Task instructions:
Repeat only the lines below from the one containing "Click the right" through the one containing "Toggle the Command window pin", inclusive, exactly as written.

[Extracted data entries]
○ ○ ○
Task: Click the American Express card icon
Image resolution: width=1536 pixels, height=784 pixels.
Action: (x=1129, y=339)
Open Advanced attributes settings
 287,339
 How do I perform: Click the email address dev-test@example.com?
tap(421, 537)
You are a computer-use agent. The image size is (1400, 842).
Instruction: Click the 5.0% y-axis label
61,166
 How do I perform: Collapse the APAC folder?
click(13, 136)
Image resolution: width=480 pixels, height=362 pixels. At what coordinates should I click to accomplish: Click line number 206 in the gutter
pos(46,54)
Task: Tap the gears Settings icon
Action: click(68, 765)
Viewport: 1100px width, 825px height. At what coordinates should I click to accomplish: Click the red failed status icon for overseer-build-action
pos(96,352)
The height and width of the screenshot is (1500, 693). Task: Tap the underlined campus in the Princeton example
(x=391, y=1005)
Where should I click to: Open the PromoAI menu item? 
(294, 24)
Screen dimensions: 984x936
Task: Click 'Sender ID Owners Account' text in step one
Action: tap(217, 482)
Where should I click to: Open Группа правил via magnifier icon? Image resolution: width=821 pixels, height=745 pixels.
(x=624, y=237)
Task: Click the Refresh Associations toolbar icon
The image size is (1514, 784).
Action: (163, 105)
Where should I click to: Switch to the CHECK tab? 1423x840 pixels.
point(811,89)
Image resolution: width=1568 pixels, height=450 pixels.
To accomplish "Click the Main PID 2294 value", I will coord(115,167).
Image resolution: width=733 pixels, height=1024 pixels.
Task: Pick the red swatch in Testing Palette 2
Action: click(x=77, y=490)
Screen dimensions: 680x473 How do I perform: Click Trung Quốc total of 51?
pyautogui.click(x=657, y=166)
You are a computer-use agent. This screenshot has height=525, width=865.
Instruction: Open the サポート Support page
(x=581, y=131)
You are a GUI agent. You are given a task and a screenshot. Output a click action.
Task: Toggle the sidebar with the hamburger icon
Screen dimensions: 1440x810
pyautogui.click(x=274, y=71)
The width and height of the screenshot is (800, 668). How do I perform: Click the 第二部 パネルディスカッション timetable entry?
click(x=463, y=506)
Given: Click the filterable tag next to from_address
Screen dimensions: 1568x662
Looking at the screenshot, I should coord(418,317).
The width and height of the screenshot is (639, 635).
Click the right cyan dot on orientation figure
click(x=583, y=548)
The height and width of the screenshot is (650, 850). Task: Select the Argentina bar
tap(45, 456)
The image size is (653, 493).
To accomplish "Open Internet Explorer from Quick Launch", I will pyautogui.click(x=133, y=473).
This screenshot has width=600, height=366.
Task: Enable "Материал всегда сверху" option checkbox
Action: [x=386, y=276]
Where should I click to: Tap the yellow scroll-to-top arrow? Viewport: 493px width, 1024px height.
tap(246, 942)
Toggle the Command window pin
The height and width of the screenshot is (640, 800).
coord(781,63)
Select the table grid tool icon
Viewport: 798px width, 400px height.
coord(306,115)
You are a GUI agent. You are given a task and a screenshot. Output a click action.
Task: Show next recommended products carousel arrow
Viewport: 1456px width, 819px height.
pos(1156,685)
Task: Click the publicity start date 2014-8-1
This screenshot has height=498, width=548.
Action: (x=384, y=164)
○ ○ ○
Result for this exercise:
Click the right cyan dot on orientation figure
click(x=583, y=548)
The height and width of the screenshot is (650, 850). Task: Select the Argentina bar
tap(45, 456)
The image size is (653, 493).
To accomplish "Open Internet Explorer from Quick Launch", I will pyautogui.click(x=133, y=473).
This screenshot has width=600, height=366.
Task: Enable "Материал всегда сверху" option checkbox
Action: [x=386, y=276]
Where should I click to: Tap the yellow scroll-to-top arrow? Viewport: 493px width, 1024px height.
tap(246, 942)
Toggle the Command window pin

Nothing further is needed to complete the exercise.